Input -
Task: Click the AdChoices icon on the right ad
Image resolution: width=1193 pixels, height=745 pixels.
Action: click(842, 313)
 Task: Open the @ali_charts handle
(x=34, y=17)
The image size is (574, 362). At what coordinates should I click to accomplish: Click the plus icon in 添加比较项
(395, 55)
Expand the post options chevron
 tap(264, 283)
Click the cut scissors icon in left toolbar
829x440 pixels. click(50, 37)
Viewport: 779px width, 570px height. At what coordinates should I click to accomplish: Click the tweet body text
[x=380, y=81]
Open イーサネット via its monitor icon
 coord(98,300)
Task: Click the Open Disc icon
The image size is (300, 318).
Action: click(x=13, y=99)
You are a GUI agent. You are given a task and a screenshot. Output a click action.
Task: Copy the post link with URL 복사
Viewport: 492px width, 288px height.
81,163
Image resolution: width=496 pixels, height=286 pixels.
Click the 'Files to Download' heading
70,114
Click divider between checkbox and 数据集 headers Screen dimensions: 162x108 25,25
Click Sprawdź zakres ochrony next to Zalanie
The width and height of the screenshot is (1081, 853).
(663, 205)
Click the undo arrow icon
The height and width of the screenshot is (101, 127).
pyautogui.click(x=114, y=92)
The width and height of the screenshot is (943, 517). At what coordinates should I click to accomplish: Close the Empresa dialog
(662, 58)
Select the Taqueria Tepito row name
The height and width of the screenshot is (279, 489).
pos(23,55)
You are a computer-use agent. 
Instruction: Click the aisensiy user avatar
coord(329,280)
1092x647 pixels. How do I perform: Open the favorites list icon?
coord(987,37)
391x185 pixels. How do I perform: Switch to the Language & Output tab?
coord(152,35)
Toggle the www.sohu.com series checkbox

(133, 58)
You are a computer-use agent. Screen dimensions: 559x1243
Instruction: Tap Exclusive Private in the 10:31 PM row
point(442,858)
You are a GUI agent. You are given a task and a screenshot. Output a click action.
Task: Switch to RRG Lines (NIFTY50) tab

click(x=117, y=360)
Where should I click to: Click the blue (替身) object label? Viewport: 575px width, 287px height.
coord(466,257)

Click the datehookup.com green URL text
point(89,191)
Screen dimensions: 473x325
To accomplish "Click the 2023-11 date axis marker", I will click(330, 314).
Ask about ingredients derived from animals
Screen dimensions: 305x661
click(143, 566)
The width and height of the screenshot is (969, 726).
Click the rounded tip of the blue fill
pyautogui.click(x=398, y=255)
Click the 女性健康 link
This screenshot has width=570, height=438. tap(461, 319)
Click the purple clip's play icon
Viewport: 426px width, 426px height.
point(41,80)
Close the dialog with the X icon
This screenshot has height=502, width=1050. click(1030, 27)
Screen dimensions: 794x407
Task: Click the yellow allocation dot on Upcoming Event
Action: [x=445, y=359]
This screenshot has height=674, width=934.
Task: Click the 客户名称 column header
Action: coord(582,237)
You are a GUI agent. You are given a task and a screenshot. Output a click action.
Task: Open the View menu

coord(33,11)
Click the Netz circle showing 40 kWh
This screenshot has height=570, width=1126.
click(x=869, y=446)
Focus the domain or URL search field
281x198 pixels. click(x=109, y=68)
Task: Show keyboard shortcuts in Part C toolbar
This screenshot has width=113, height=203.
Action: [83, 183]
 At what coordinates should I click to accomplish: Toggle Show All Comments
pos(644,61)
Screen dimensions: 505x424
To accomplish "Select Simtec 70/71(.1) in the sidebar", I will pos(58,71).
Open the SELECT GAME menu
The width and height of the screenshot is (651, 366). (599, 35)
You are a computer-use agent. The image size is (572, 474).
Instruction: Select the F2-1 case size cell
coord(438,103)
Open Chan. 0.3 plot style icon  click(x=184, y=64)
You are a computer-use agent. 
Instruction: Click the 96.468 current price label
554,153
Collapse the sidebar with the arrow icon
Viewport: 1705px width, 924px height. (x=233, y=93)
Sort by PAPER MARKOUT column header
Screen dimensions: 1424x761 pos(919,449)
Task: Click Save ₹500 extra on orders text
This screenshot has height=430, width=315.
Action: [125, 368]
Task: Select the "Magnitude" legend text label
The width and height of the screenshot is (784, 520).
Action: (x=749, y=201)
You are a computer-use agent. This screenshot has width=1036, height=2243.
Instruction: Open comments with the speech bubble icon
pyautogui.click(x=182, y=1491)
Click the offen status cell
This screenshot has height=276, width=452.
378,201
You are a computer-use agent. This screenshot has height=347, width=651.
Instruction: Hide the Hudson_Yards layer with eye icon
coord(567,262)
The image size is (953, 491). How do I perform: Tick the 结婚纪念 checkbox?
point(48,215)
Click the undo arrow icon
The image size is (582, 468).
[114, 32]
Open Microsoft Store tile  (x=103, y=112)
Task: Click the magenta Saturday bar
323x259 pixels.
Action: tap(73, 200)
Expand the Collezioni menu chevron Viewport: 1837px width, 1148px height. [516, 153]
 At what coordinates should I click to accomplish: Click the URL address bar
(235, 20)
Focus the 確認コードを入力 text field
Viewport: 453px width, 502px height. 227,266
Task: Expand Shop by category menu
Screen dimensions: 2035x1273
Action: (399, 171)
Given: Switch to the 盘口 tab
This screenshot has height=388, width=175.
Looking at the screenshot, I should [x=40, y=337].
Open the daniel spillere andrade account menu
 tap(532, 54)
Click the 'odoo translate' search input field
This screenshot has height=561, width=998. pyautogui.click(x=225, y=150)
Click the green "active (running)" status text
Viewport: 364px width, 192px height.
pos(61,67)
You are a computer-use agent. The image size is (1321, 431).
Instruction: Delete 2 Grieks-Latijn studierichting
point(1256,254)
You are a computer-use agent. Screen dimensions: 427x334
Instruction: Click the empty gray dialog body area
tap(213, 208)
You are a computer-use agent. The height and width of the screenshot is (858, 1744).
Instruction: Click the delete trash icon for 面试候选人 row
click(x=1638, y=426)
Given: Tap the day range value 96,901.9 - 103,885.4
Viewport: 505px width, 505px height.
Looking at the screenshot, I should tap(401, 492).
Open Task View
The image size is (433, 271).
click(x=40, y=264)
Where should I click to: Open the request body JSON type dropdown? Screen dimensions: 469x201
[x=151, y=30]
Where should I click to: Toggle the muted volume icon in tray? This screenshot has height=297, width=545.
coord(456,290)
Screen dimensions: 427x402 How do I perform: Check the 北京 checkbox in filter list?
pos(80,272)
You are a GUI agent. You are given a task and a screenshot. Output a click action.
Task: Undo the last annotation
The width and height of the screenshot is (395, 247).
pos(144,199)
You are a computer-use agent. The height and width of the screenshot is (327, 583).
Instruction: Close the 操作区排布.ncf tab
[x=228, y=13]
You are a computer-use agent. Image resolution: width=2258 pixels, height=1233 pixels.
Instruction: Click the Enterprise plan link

Work to complete -
Could you reproduce all the records exactly?

Task result -
Task: Click the AdChoices icon on the right ad
Image resolution: width=1193 pixels, height=745 pixels.
Action: click(842, 313)
 Task: Open the @ali_charts handle
(x=34, y=17)
The image size is (574, 362). At what coordinates should I click to accomplish: Click the plus icon in 添加比较项
(395, 55)
Expand the post options chevron
 tap(264, 283)
Click the cut scissors icon in left toolbar
829x440 pixels. click(50, 37)
Viewport: 779px width, 570px height. At what coordinates should I click to accomplish: Click the tweet body text
[x=380, y=81]
Open イーサネット via its monitor icon
 coord(98,300)
Task: Click the Open Disc icon
The image size is (300, 318).
Action: click(x=13, y=99)
You are a GUI agent. You are given a task and a screenshot. Output a click action.
Task: Copy the post link with URL 복사
Viewport: 492px width, 288px height.
81,163
Image resolution: width=496 pixels, height=286 pixels.
Click the 'Files to Download' heading
70,114
Click divider between checkbox and 数据集 headers Screen dimensions: 162x108 25,25
Click Sprawdź zakres ochrony next to Zalanie
The width and height of the screenshot is (1081, 853).
(663, 205)
Click the undo arrow icon
The height and width of the screenshot is (101, 127).
pyautogui.click(x=114, y=92)
The width and height of the screenshot is (943, 517). At what coordinates should I click to accomplish: Close the Empresa dialog
(662, 58)
Select the Taqueria Tepito row name
The height and width of the screenshot is (279, 489).
pos(23,55)
You are a computer-use agent. 
Instruction: Click the aisensiy user avatar
coord(329,280)
1092x647 pixels. How do I perform: Open the favorites list icon?
coord(987,37)
391x185 pixels. How do I perform: Switch to the Language & Output tab?
coord(152,35)
Toggle the www.sohu.com series checkbox

(133, 58)
You are a computer-use agent. Screen dimensions: 559x1243
Instruction: Tap Exclusive Private in the 10:31 PM row
point(442,858)
You are a GUI agent. You are given a task and a screenshot. Output a click action.
Task: Switch to RRG Lines (NIFTY50) tab

click(x=117, y=360)
Where should I click to: Click the blue (替身) object label? Viewport: 575px width, 287px height.
coord(466,257)

Click the datehookup.com green URL text
point(89,191)
Screen dimensions: 473x325
To accomplish "Click the 2023-11 date axis marker", I will click(330, 314).
Ask about ingredients derived from animals
Screen dimensions: 305x661
click(143, 566)
The width and height of the screenshot is (969, 726).
Click the rounded tip of the blue fill
pyautogui.click(x=398, y=255)
Click the 女性健康 link
This screenshot has width=570, height=438. tap(461, 319)
Click the purple clip's play icon
Viewport: 426px width, 426px height.
point(41,80)
Close the dialog with the X icon
This screenshot has height=502, width=1050. click(1030, 27)
Screen dimensions: 794x407
Task: Click the yellow allocation dot on Upcoming Event
Action: [x=445, y=359]
This screenshot has height=674, width=934.
Task: Click the 客户名称 column header
Action: coord(582,237)
You are a GUI agent. You are given a task and a screenshot. Output a click action.
Task: Open the View menu

coord(33,11)
Click the Netz circle showing 40 kWh
This screenshot has height=570, width=1126.
click(x=869, y=446)
Focus the domain or URL search field
281x198 pixels. click(x=109, y=68)
Task: Show keyboard shortcuts in Part C toolbar
This screenshot has width=113, height=203.
Action: [83, 183]
 At what coordinates should I click to accomplish: Toggle Show All Comments
pos(644,61)
Screen dimensions: 505x424
To accomplish "Select Simtec 70/71(.1) in the sidebar", I will pos(58,71).
Open the SELECT GAME menu
The width and height of the screenshot is (651, 366). (599, 35)
You are a computer-use agent. The image size is (572, 474).
Instruction: Select the F2-1 case size cell
coord(438,103)
Open Chan. 0.3 plot style icon  click(x=184, y=64)
You are a computer-use agent. 
Instruction: Click the 96.468 current price label
554,153
Collapse the sidebar with the arrow icon
Viewport: 1705px width, 924px height. (x=233, y=93)
Sort by PAPER MARKOUT column header
Screen dimensions: 1424x761 pos(919,449)
Task: Click Save ₹500 extra on orders text
This screenshot has height=430, width=315.
Action: [125, 368]
Task: Select the "Magnitude" legend text label
The width and height of the screenshot is (784, 520).
Action: (x=749, y=201)
You are a computer-use agent. This screenshot has width=1036, height=2243.
Instruction: Open comments with the speech bubble icon
pyautogui.click(x=182, y=1491)
Click the offen status cell
This screenshot has height=276, width=452.
378,201
You are a computer-use agent. This screenshot has height=347, width=651.
Instruction: Hide the Hudson_Yards layer with eye icon
coord(567,262)
The image size is (953, 491). How do I perform: Tick the 结婚纪念 checkbox?
point(48,215)
Click the undo arrow icon
The image size is (582, 468).
[114, 32]
Open Microsoft Store tile  (x=103, y=112)
Task: Click the magenta Saturday bar
323x259 pixels.
Action: tap(73, 200)
Expand the Collezioni menu chevron Viewport: 1837px width, 1148px height. [516, 153]
 At what coordinates should I click to accomplish: Click the URL address bar
(235, 20)
Focus the 確認コードを入力 text field
Viewport: 453px width, 502px height. 227,266
Task: Expand Shop by category menu
Screen dimensions: 2035x1273
Action: (399, 171)
Given: Switch to the 盘口 tab
This screenshot has height=388, width=175.
Looking at the screenshot, I should [x=40, y=337].
Open the daniel spillere andrade account menu
 tap(532, 54)
Click the 'odoo translate' search input field
This screenshot has height=561, width=998. pyautogui.click(x=225, y=150)
Click the green "active (running)" status text
Viewport: 364px width, 192px height.
pos(61,67)
You are a computer-use agent. The image size is (1321, 431).
Instruction: Delete 2 Grieks-Latijn studierichting
point(1256,254)
You are a computer-use agent. Screen dimensions: 427x334
Instruction: Click the empty gray dialog body area
tap(213, 208)
You are a computer-use agent. The height and width of the screenshot is (858, 1744).
Instruction: Click the delete trash icon for 面试候选人 row
click(x=1638, y=426)
Given: Tap the day range value 96,901.9 - 103,885.4
Viewport: 505px width, 505px height.
Looking at the screenshot, I should tap(401, 492).
Open Task View
The image size is (433, 271).
click(x=40, y=264)
Where should I click to: Open the request body JSON type dropdown? Screen dimensions: 469x201
[x=151, y=30]
Where should I click to: Toggle the muted volume icon in tray? This screenshot has height=297, width=545.
coord(456,290)
Screen dimensions: 427x402 How do I perform: Check the 北京 checkbox in filter list?
pos(80,272)
You are a GUI agent. You are given a task and a screenshot. Output a click action.
Task: Undo the last annotation
The width and height of the screenshot is (395, 247).
pos(144,199)
You are a computer-use agent. The height and width of the screenshot is (327, 583).
Instruction: Close the 操作区排布.ncf tab
[x=228, y=13]
You are a computer-use agent. Image resolution: width=2258 pixels, height=1233 pixels.
Instruction: Click the Enterprise plan link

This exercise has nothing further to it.